Darwin’s First Theory: Exploring Charles Darwin’s Quest to Find a Theory of the Earth

Rob Wesson


Date & Time
Building 3, Rambo Auditorium

Everybody knows―or thinks they know―Charles Darwin, the father of evolution and the man who altered the way we view our place in the world. But what most people do not know is that Darwin was on board the HMS Beagle as a geologist―on a mission to examine the land, not flora and fauna. Or about Darwin’s seminal role in demonstrating and exploring the ups and downs of the Earth’s crust, focusing on what we now call tectonics. This is the story told in Rob Wesson’s book, Darwin’s First Theory, and that he will share with us.
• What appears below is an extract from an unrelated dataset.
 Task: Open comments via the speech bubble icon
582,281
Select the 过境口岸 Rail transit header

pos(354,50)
Retracing Darwin’s footsteps in South America and beyond, Rob trekked across the Andes, cruised waters charted by the Beagle, hunted for fossils in Uruguay and Argentina, and explored sites of long vanished glaciers in Scotland and Wales. As he followed Darwin’s path―literally and intellectually―he experienced the land as Darwin did, engaged with his observations, and tackled the same questions Darwin had about our ever-changing Earth.
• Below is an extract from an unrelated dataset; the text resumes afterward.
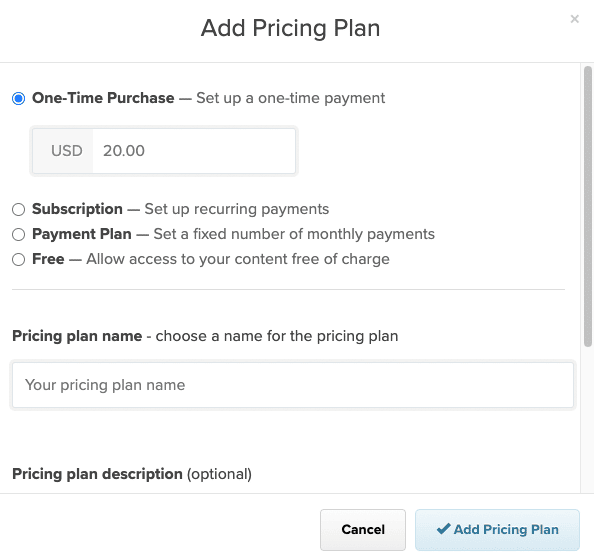Pick the Free radio option

[19, 260]
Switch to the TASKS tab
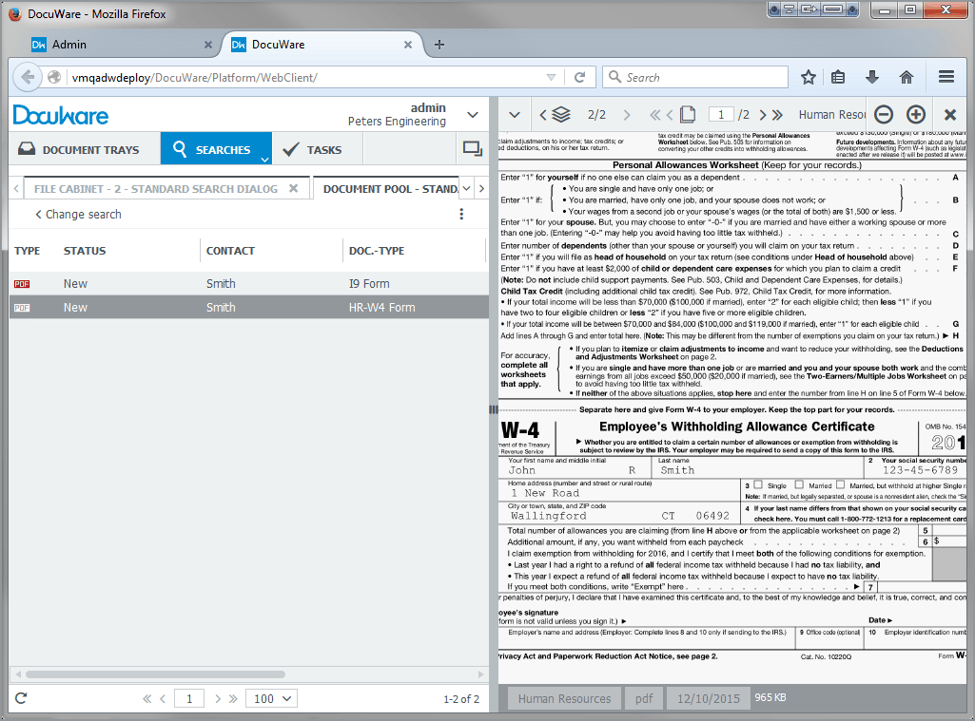The width and height of the screenshot is (975, 721). tap(318, 147)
Upon his return from his five-year journey aboard the Beagle, after examining the effects of earthquakes, tsunamis, volcanic eruptions, and more, Darwin conceived his theory of subsidence and uplift―his first theory. These concepts and attitudes―the vastness of time; the enormous cumulative impact of almost imperceptibly slow change; change as a constant feature of the environment―underlie Darwin’s subsequent discoveries in evolution. And this peculiar way of thinking remains vitally important today as we enter the human-dominated Anthropocene age.

The New York Times Book Review wrote that Rob’s book “dares, thank goodness, to work some of the rare Darwinian territory that is actually underexplored.” Nature described it as “a wonderful evocation of Darwin’s great theory of subsidence and uplift, the substrate of his later, explosive discovery of evolution.”